Format: Article in Journal/Newspaper
Language:English
Published: 2013
Subjects:
Online Access:http://hdl.handle.net/21.11116/0000-000F-B446-7
http://hdl.handle.net/21.11116/0000-000F-B448-5
Description
Summary:We propose linear response functions to separately estimate the sea-level contributions of thermal expansion and solid ice discharge from Greenland and Antarctica.
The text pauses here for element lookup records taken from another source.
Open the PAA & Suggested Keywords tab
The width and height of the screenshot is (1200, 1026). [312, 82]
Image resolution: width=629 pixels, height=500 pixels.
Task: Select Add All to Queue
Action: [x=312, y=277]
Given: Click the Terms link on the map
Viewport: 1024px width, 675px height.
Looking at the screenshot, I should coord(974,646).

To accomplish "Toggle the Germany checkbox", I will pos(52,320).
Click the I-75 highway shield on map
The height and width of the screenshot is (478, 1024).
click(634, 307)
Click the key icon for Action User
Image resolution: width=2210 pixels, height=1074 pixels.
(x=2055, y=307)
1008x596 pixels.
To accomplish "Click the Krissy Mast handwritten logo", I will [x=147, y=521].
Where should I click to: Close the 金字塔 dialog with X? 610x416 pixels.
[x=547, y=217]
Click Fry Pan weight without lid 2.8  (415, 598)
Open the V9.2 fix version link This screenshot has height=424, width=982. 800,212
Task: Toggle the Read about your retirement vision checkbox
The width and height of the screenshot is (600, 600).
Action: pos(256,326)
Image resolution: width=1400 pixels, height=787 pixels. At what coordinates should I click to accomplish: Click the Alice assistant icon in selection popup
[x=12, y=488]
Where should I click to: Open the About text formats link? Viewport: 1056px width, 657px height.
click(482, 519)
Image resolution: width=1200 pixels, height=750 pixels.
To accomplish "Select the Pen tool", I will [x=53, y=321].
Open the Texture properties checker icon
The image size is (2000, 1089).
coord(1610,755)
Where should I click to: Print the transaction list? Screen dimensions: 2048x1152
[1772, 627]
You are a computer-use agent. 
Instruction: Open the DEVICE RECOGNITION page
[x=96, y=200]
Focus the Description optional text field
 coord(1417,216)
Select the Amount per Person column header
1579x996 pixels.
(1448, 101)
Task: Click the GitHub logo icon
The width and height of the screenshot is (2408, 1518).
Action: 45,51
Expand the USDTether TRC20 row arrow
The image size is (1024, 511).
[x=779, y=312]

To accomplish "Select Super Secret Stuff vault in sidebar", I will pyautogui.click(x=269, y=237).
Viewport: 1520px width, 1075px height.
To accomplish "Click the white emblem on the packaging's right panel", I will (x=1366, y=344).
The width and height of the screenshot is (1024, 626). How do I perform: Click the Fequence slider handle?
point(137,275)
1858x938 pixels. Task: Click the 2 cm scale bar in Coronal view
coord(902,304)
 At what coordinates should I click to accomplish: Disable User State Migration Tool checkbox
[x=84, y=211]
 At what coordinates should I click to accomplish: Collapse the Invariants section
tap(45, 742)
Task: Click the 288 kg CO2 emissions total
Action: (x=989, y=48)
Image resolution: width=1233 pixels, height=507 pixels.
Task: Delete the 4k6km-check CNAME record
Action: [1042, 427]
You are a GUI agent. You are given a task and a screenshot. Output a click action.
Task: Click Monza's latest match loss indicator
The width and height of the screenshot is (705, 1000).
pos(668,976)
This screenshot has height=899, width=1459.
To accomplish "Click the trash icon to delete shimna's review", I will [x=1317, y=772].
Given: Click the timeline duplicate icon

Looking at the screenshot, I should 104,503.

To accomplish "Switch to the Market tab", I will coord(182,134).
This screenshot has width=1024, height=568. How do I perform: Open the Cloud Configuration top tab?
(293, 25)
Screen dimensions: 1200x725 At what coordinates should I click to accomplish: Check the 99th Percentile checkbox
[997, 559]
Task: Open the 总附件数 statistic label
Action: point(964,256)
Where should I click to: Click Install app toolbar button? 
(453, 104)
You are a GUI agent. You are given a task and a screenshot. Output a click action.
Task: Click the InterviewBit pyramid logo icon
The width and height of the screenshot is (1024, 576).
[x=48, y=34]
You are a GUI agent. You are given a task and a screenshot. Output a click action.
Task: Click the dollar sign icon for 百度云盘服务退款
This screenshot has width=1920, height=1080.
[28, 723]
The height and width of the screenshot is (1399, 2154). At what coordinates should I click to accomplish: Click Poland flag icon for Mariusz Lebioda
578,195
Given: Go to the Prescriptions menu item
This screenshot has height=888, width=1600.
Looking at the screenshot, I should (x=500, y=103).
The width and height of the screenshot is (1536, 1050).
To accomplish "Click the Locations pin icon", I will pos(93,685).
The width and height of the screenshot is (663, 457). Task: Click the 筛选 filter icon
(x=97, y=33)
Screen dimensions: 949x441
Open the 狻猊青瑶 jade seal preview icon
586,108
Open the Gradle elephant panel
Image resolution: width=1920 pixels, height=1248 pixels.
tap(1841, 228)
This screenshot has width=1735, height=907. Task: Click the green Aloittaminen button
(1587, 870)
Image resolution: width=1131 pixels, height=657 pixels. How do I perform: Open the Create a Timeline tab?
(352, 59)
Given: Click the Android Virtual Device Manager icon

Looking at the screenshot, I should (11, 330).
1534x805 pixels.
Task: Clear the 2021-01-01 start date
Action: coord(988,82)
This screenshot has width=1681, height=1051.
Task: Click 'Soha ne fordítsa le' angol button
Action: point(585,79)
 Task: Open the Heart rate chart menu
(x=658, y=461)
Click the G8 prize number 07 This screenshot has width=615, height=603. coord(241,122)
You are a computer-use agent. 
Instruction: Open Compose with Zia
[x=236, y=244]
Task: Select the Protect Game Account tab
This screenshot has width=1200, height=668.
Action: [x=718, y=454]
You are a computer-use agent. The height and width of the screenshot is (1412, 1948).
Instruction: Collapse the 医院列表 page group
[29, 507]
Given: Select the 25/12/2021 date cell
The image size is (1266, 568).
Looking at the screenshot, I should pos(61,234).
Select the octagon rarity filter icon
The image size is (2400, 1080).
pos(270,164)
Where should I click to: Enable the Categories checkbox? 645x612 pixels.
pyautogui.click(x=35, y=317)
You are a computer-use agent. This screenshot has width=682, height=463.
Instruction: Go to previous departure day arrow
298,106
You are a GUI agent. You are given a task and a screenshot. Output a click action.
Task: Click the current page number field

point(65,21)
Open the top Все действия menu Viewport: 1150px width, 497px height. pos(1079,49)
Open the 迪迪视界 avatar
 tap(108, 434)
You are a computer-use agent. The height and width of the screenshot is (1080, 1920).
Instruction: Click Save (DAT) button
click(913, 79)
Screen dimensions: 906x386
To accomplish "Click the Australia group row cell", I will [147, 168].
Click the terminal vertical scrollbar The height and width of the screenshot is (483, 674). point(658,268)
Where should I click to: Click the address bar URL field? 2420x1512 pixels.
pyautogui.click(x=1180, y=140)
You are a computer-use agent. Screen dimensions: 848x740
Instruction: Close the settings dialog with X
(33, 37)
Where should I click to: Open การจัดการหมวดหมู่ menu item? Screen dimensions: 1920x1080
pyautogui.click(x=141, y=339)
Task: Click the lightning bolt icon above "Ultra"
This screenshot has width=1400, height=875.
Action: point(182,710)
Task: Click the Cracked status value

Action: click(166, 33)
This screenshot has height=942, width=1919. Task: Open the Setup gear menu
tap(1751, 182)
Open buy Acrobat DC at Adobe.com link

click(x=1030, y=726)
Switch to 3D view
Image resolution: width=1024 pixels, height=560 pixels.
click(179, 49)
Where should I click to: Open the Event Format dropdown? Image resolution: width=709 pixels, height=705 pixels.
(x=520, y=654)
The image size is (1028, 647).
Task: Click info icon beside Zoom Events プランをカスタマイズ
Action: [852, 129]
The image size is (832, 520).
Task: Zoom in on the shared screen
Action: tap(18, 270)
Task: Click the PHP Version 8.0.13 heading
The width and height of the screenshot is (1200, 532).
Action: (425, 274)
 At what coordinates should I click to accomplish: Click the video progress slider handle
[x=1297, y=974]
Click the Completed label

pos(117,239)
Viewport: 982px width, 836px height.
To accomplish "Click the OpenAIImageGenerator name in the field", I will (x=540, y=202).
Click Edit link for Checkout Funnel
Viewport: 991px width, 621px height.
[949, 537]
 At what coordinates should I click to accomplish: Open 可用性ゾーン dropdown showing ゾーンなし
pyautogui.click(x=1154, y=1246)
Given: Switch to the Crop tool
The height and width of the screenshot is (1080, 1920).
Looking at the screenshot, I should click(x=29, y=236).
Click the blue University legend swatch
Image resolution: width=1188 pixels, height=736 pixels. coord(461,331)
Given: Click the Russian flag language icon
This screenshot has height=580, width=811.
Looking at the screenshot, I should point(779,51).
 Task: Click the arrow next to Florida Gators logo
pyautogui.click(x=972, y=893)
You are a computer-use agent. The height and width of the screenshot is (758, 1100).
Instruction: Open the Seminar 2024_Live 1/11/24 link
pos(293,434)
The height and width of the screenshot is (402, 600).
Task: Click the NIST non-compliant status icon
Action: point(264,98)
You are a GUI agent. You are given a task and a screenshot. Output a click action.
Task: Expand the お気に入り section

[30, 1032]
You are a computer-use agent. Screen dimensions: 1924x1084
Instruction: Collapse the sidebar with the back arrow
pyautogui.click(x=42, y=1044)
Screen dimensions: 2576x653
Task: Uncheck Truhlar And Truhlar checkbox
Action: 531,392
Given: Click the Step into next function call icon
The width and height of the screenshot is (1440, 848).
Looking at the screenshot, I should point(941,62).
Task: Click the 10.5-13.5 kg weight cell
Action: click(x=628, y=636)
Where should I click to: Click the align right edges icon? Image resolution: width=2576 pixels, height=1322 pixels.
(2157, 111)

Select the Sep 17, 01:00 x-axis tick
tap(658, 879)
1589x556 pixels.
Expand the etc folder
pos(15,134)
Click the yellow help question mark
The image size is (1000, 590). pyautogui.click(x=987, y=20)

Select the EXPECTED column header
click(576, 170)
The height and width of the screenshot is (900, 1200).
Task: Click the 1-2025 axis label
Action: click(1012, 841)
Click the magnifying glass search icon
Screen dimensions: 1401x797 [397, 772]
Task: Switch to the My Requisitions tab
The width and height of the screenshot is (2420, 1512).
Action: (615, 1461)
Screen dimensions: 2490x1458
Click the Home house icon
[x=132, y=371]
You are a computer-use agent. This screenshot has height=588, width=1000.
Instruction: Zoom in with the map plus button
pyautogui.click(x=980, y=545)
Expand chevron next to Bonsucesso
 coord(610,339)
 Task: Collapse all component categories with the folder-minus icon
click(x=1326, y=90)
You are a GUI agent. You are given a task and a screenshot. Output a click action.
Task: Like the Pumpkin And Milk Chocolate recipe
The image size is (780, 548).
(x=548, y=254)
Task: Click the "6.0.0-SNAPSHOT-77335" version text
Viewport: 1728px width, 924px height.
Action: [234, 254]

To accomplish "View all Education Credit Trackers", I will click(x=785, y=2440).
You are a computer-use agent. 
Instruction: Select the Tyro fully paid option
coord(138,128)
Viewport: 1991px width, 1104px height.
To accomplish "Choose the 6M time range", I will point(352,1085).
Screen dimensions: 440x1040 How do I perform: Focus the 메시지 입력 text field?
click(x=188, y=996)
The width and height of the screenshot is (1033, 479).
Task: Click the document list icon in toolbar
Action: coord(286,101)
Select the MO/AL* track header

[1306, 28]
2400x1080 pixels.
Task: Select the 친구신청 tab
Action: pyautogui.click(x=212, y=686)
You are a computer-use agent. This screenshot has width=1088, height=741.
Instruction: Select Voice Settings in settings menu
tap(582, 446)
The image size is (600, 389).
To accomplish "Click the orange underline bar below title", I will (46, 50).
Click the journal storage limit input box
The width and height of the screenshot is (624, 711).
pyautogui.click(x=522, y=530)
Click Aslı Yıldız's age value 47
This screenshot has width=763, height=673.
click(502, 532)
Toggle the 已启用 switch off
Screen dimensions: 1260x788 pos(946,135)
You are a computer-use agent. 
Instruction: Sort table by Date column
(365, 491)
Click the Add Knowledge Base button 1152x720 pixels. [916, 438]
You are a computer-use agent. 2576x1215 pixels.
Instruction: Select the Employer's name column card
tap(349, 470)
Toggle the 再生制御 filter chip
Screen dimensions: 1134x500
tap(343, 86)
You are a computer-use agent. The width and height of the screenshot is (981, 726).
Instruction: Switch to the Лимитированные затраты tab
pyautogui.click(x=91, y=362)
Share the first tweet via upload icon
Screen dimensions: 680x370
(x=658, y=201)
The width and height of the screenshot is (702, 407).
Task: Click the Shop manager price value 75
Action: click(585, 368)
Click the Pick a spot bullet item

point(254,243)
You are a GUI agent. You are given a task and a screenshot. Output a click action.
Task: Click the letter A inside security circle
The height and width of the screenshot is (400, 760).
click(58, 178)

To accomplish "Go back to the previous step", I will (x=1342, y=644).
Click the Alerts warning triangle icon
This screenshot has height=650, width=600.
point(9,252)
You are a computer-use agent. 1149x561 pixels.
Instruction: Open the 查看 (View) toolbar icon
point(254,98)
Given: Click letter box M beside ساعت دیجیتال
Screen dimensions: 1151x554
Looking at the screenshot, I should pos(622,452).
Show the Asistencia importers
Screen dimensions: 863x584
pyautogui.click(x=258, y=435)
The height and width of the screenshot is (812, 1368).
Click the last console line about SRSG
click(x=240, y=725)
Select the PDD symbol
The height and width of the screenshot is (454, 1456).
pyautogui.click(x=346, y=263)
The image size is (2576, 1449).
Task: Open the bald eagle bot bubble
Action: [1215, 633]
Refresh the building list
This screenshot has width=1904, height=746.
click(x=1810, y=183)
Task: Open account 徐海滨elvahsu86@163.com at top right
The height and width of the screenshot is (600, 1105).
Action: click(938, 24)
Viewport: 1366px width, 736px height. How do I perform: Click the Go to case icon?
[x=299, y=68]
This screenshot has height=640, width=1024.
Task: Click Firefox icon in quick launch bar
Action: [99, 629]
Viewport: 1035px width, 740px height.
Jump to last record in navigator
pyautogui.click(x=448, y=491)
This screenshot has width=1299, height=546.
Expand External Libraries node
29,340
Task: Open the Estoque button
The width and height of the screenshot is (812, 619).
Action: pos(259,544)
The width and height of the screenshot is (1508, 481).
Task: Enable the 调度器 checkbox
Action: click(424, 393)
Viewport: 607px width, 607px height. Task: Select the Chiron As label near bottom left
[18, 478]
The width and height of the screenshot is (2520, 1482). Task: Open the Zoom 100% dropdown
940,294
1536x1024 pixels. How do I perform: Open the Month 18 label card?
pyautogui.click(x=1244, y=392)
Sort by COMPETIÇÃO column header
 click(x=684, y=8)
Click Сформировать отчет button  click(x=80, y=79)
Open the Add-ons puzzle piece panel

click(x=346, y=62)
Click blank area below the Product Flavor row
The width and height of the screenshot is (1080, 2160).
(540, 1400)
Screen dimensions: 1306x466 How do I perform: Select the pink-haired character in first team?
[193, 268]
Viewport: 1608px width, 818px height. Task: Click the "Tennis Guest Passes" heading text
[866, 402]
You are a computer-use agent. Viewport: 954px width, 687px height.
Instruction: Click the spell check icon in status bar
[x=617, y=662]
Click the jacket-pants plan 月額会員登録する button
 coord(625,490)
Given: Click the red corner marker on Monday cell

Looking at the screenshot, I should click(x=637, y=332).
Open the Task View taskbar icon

The response function formalism introduces a time-dependence which allows for future rates of sea-level rise to be influenced by past climate variations. We find that this time-dependence is of the same functional type, R(t) ∼ tα, for each of the three subsystems considered here. The validity of the approach is assessed by comparing the sea-level estimates obtained via the response functions to projections from comprehensive models. The pure vertical diffusion case in one dimension, corresponding to α = −0.5, is a valid approximation for thermal expansion within the ocean up to the middle of the twenty first century for all Representative Concentration Pathways. The approximation is significantly improved for α = − 0.7. For the solid ice discharge from Greenland we find an optimal value of α = −0.7. Different from earlier studies we conclude that solid ice discharge from Greenland due to dynamic thinning is bounded by 0.42 m sea-level equivalent. Ice discharge induced by surface warming on Antarctica is best captured by a positive value of α = 0.1 which reflects the fact that ice loss increases with the cumulative amount of heat available for softening the ice in our model.